The ownership question becomes particularly acute when a business is sold. A website and its associated domain name can represent very significant value, and any purchaser conducting proper due diligence will wish to ascertain precisely who owns each component of the seller’s digital assets. If the seller cannot demonstrate clear title to the domain name, the website code, or the content, this may either reduce the purchase price or, in extreme cases, imperil the transaction entirely.

From a tax perspective, the disposal of a domain name or website by a company will generally fall within the corporate intangible assets regime, with any gain or loss computed and taxed accordingly under Part 8 CTA 2009. For unincorporated businesses, the disposal may give rise to a chargeable gain for capital gains tax purposes, or to a balancing charge or allowance under the capital allowances legislation. In either case, proper identification and valuation of the digital assets being disposed of is essential.

Dr Frank’s Commentary: What I See in Practice

In my view, the failure to address website ownership at the outset of a business relationship is one of the most common and easily avoidable mistakes that entrepreneurs make. Having advised on numerous transactions over the years where website ownership has been contested, I can say with confidence that the cost of putting proper contractual arrangements in place at the beginning is a fraction of the cost of resolving a dispute after the relationship has soured.

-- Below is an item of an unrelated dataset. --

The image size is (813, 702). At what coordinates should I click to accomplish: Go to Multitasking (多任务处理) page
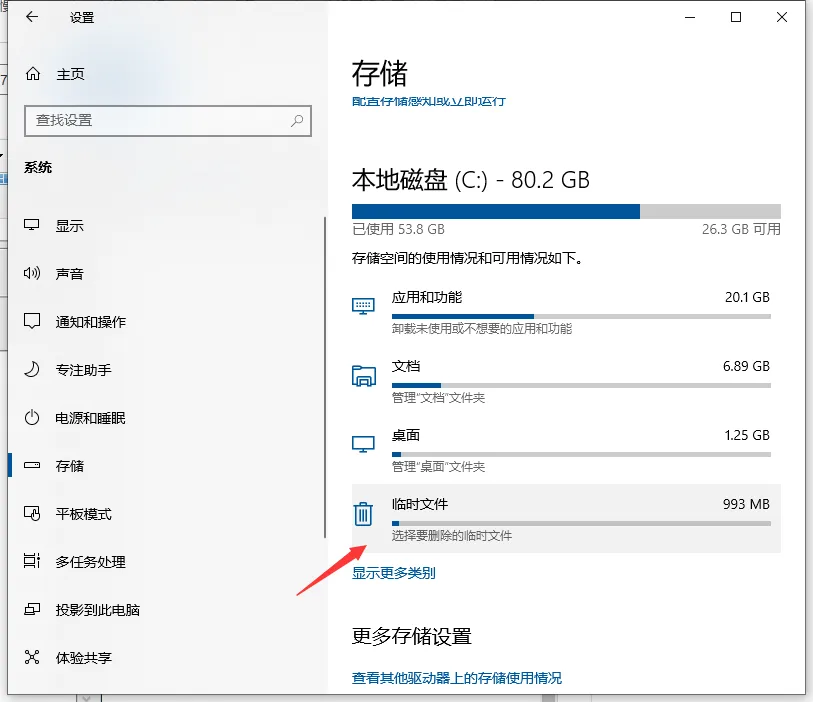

The rise of proprietary website builders has, in many respects, made matters worse rather than better. I have clients who have spent years and thousands of pounds building their online presence on platforms like Wix or Squarespace, only to discover that they cannot take any of that work with them when they outgrow the platform. The terms of service are there to be read, but in practice almost nobody reads them before clicking “I Agree.” The result is that businesses are investing significant sums in digital assets over which they have far less control than they imagine.

I have seen businesses held to ransom by former web developers who registered the domain name in their own name and refused to transfer it. I have seen company sales fall through because the seller could not prove ownership of the intellectual property in its website. I have seen HMRC challenge the tax treatment of website expenditure on the basis that the business could not demonstrate that it owned the relevant assets and was therefore not entitled to claim capital allowances or relief under the intangible assets regime.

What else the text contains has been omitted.